[[ Data for analysis, beginning ]]
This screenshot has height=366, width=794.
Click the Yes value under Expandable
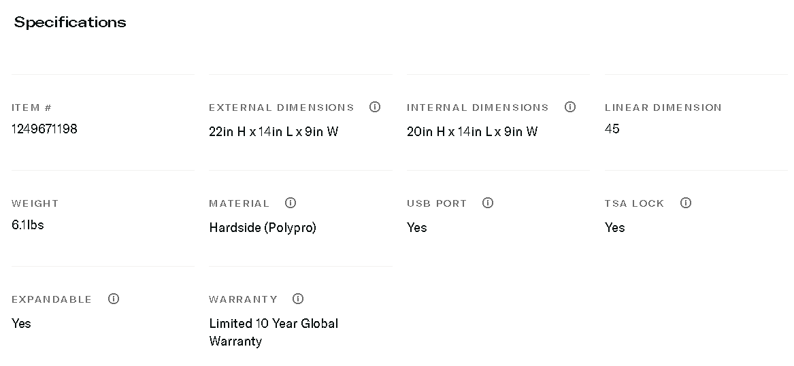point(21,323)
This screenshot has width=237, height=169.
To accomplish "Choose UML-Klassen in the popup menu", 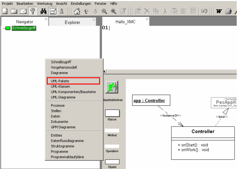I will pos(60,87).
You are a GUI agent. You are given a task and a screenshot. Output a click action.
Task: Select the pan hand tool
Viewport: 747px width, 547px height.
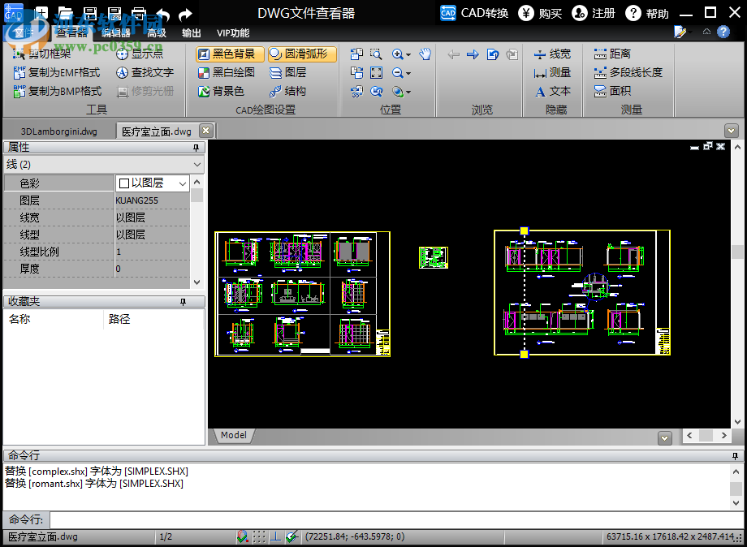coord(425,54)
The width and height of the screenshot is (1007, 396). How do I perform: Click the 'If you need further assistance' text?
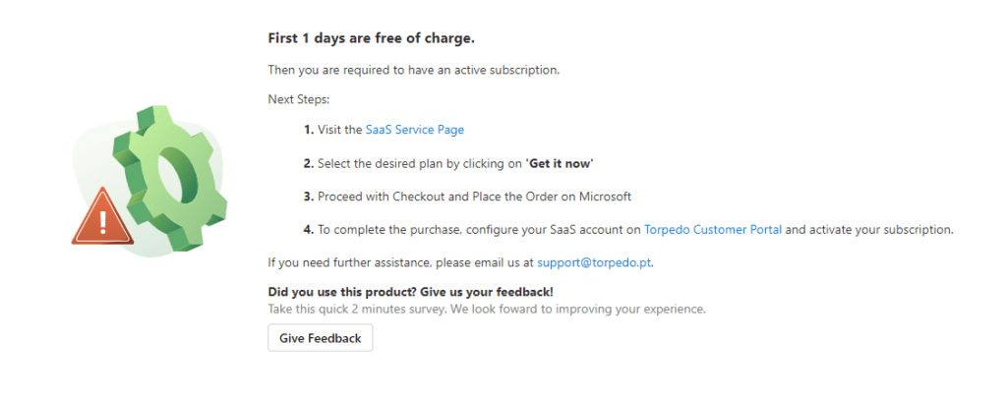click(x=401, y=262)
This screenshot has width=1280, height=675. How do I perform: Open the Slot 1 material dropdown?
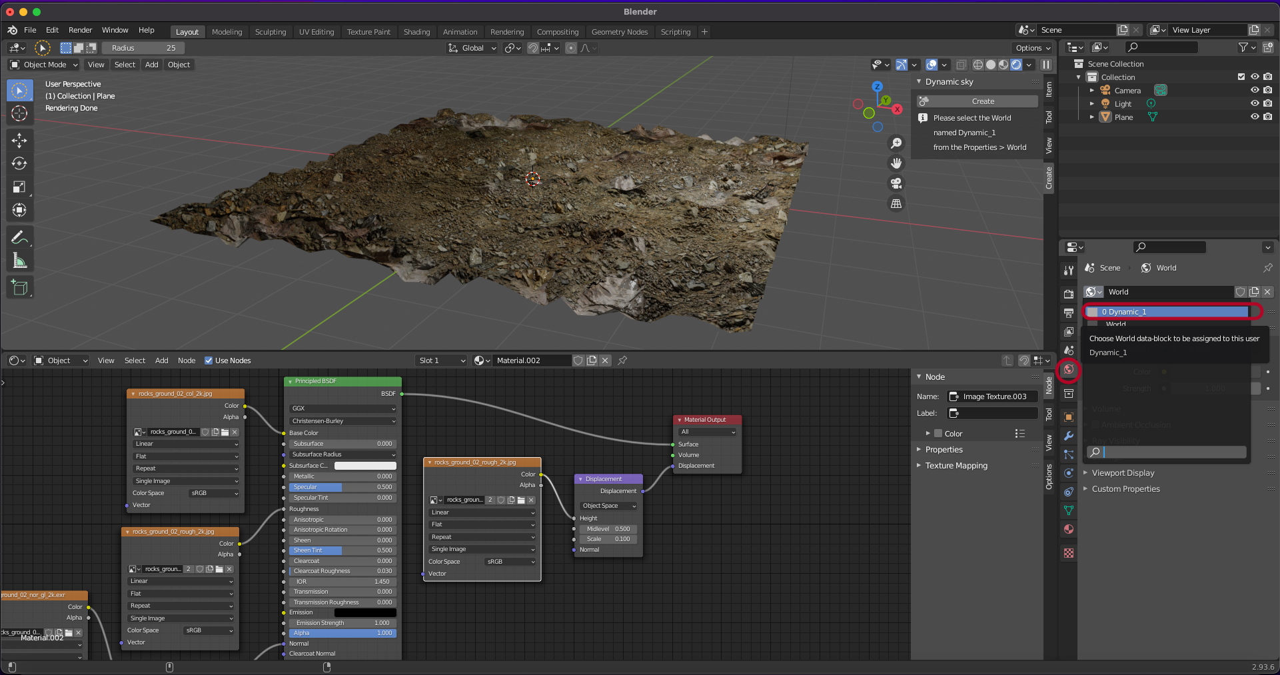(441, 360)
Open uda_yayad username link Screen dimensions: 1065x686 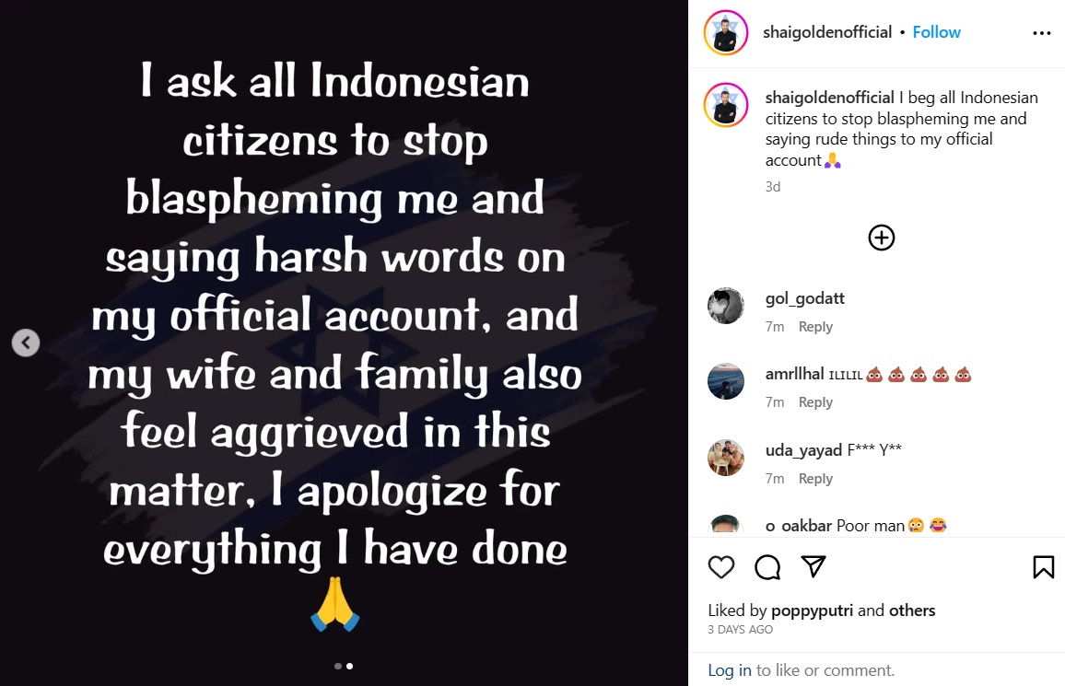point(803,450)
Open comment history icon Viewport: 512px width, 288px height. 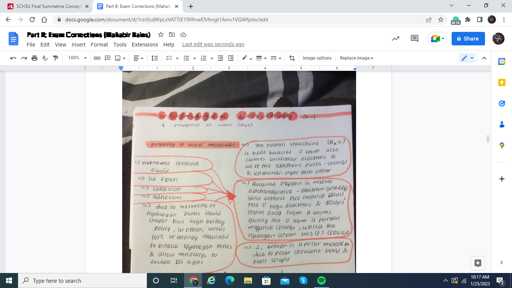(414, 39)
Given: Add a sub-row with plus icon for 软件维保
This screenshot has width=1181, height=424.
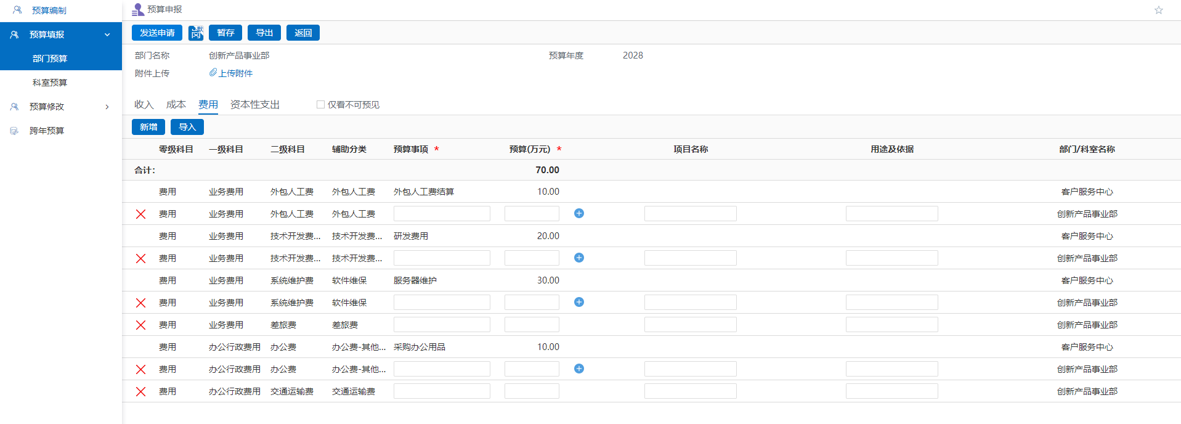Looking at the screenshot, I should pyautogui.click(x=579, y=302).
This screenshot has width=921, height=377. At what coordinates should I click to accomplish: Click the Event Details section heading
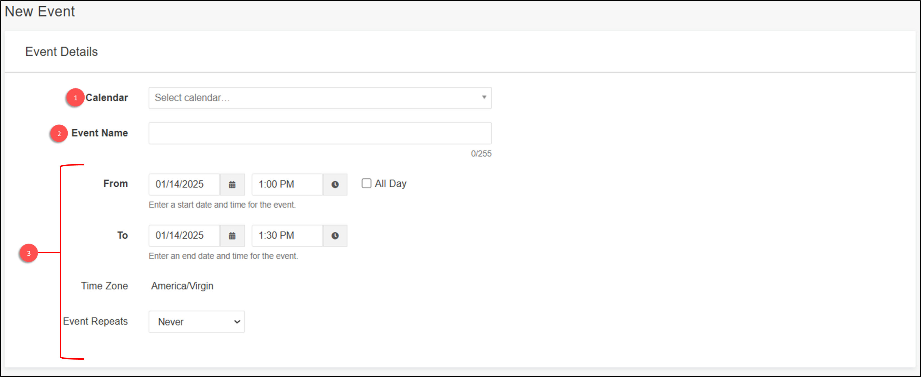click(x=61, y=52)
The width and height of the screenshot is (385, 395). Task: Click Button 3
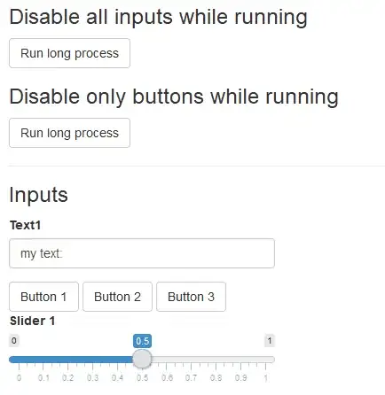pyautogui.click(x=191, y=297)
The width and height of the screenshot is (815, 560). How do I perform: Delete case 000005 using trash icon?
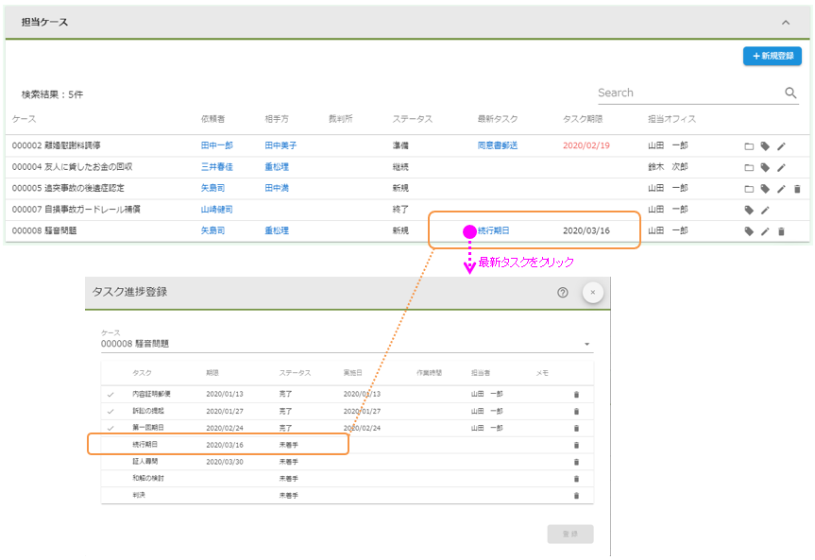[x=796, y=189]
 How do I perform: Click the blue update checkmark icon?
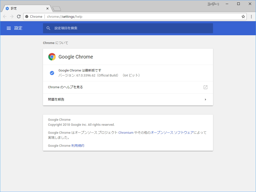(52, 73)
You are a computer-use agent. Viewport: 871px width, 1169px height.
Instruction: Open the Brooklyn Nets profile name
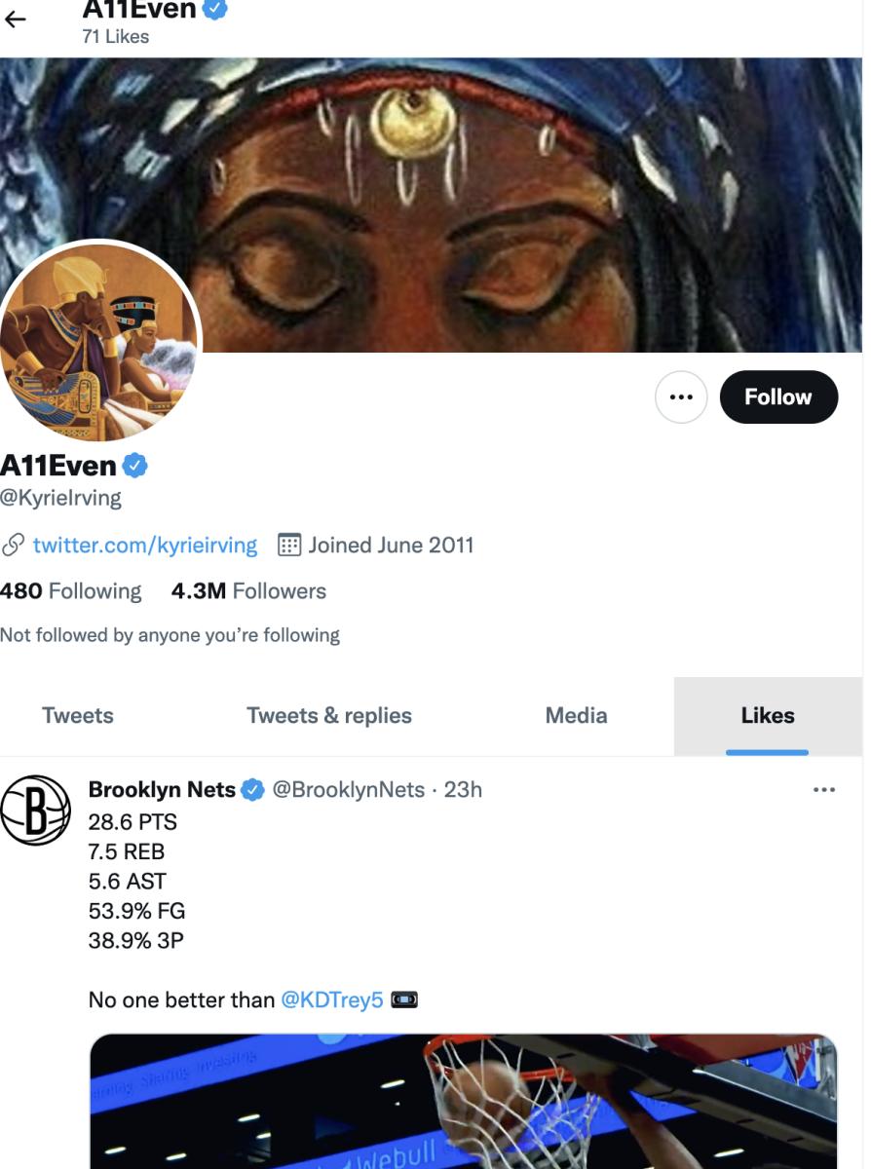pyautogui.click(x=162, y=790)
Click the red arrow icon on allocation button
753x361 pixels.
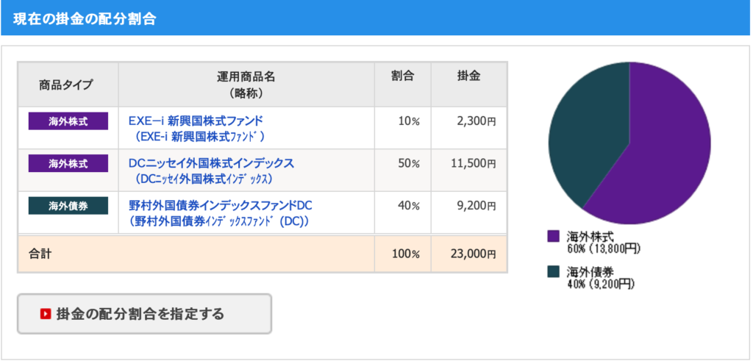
[[ Data for analysis, end ]]
◆ Task directions
Whenever the word "agent" shows up in a line, that line counts. Say how many lines of the data count, giving the number alone.

◆ Answer section
2